Sudor, trabajo y sacrificio; los cimientos de los castillos humanos

"Fuerza, equilibrio, valor y juicio"

"Fuerza, equilibrio, valor y juicio"

En esta imagen aérea se aprecia la forma de la piña sobre la que se levanta el castillo de la colla Vella dels Xiquets de Valls. Apoyados en su lema "Fuerza, equilibrio, valor y juicio" las colles o equipos están impulsando esta arraigada tradición, que actualmente ofrece de forma habitual castillos de diez pisos.

El ambiente en la plaza hierve con un murmullo constante y festivo que se detiene en el preciso instante en que se empieza a alzar el primer castillo y las paredes de la plaza resuenan con el sonido de las gralles (una especie de dulzaina), cuya música acompaña siempre la construcción de estas torres humanas.

Durante todo el año se pueden ver estos castillos a lo largo y ancho del territorio catalán coincidiendo con las fiestas populares de los pueblos, pero es durante las jornadas castelleres, marcadas de forma especial en el calendario, cuando se pueden contemplar las estructuras más espectaculares. En la piña, la base de los castillos, decenas de personas se juntan y empujan hacia el centro, de donde el tronco del castillo toma toda la fuerza para emerger entre el mar de gente que abarrota la plaza. Hasta la cúspide deberá llegar la enxaneta –el niño o niña que trepa al piso más alto– para levantar la mano y coronar el castillo, instante en el cual se da por completado.

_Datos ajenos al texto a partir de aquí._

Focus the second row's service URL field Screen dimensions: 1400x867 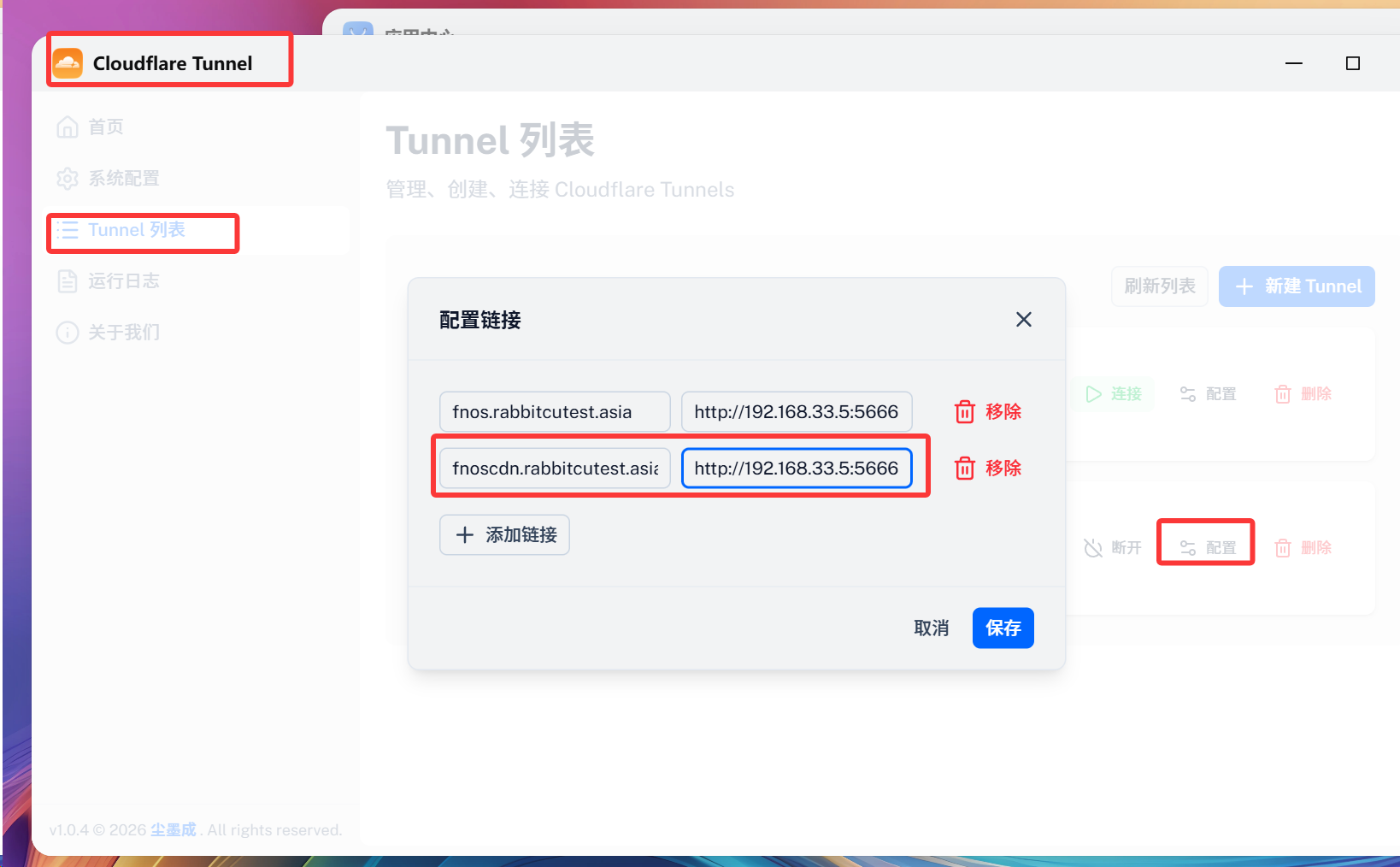796,469
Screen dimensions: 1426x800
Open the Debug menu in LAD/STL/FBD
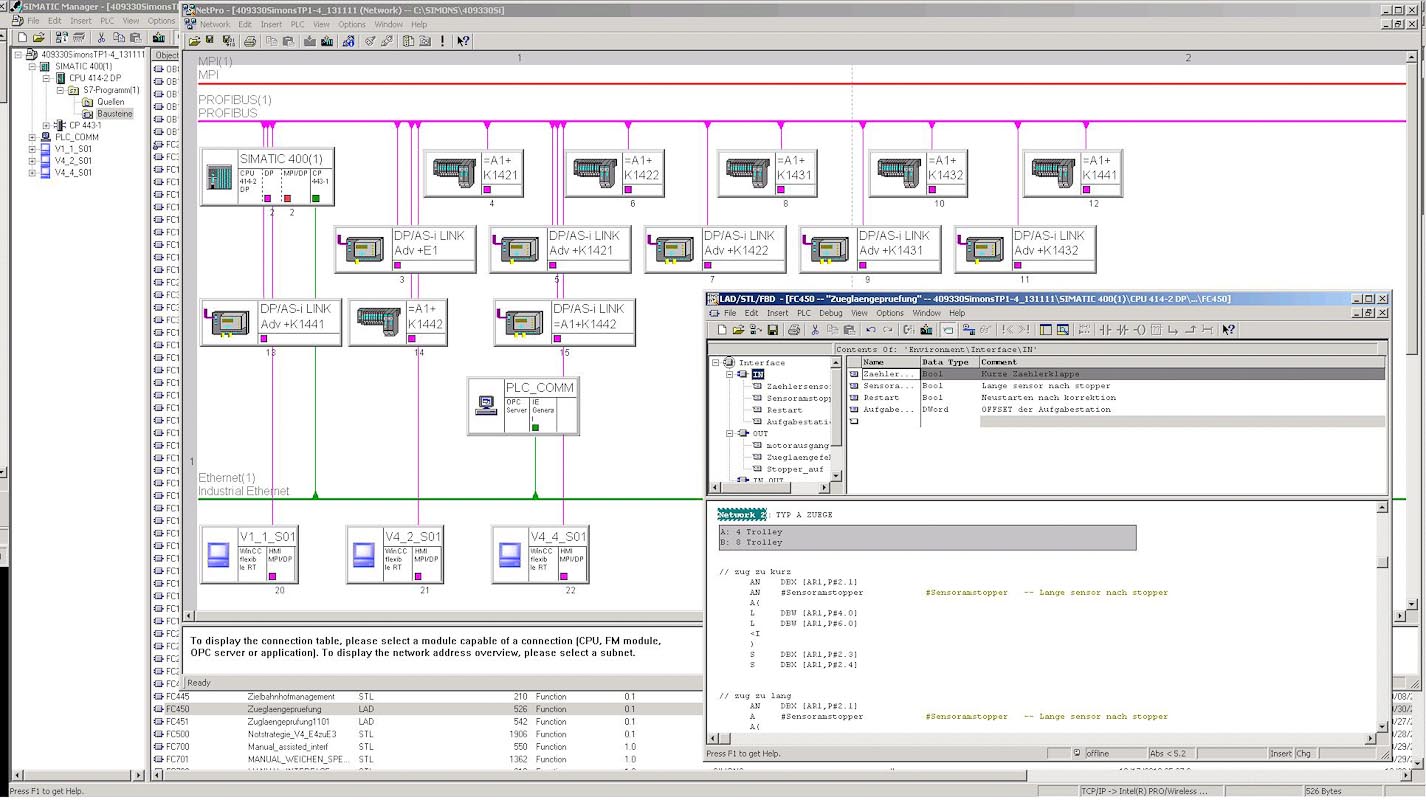tap(830, 313)
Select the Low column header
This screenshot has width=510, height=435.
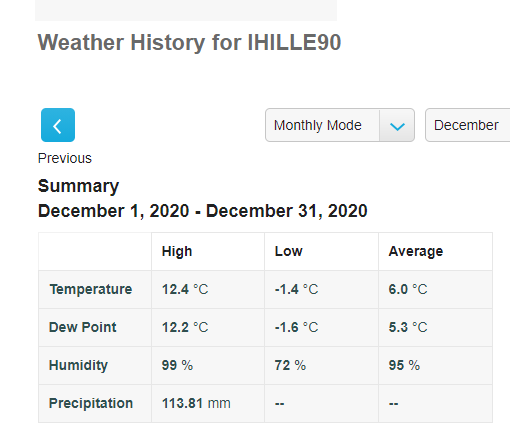(289, 251)

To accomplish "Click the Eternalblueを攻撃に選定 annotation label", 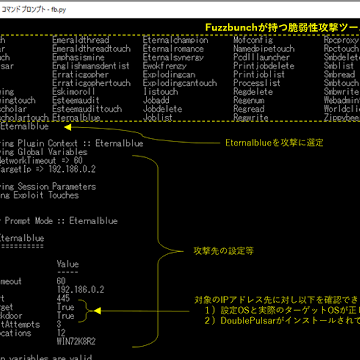I will [274, 143].
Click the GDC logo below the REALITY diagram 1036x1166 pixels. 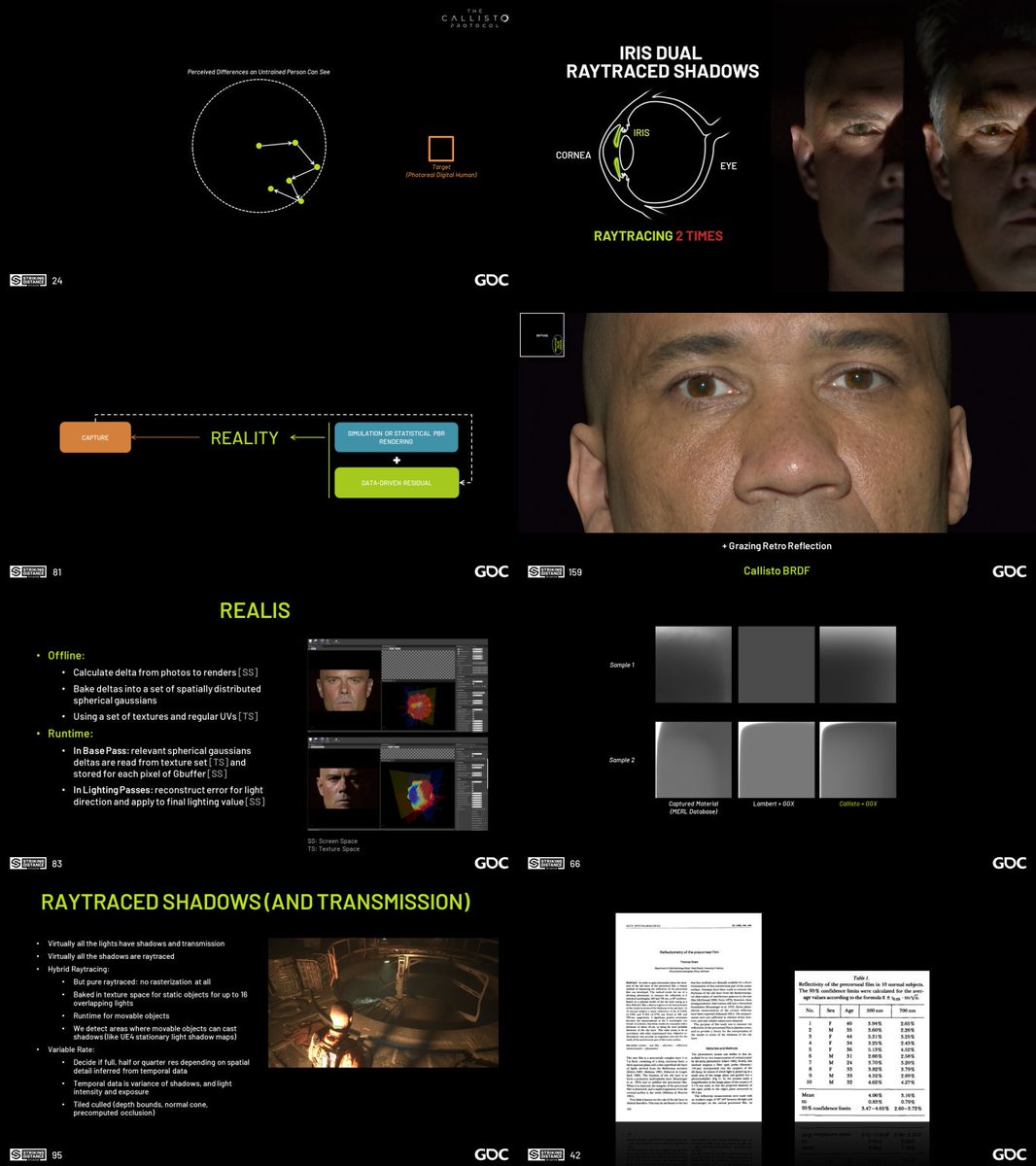[x=491, y=571]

Declarado Patrimonio Cultural Inmaterial de la Humanidad por la UNESCO, se trata de una tradición que encuentra sus inicios en el siglo XVIII y que de alguna manera es una alegoría del éxito que supone el esfuerzo colectivo cuando persigue un objetivo común. La mezcla perfecta de técnica, fuerza, perseverancia y trabajo en equipo dan como resultado un espectáculo único que destila pasión y conmueve a todo aquel que la presencia.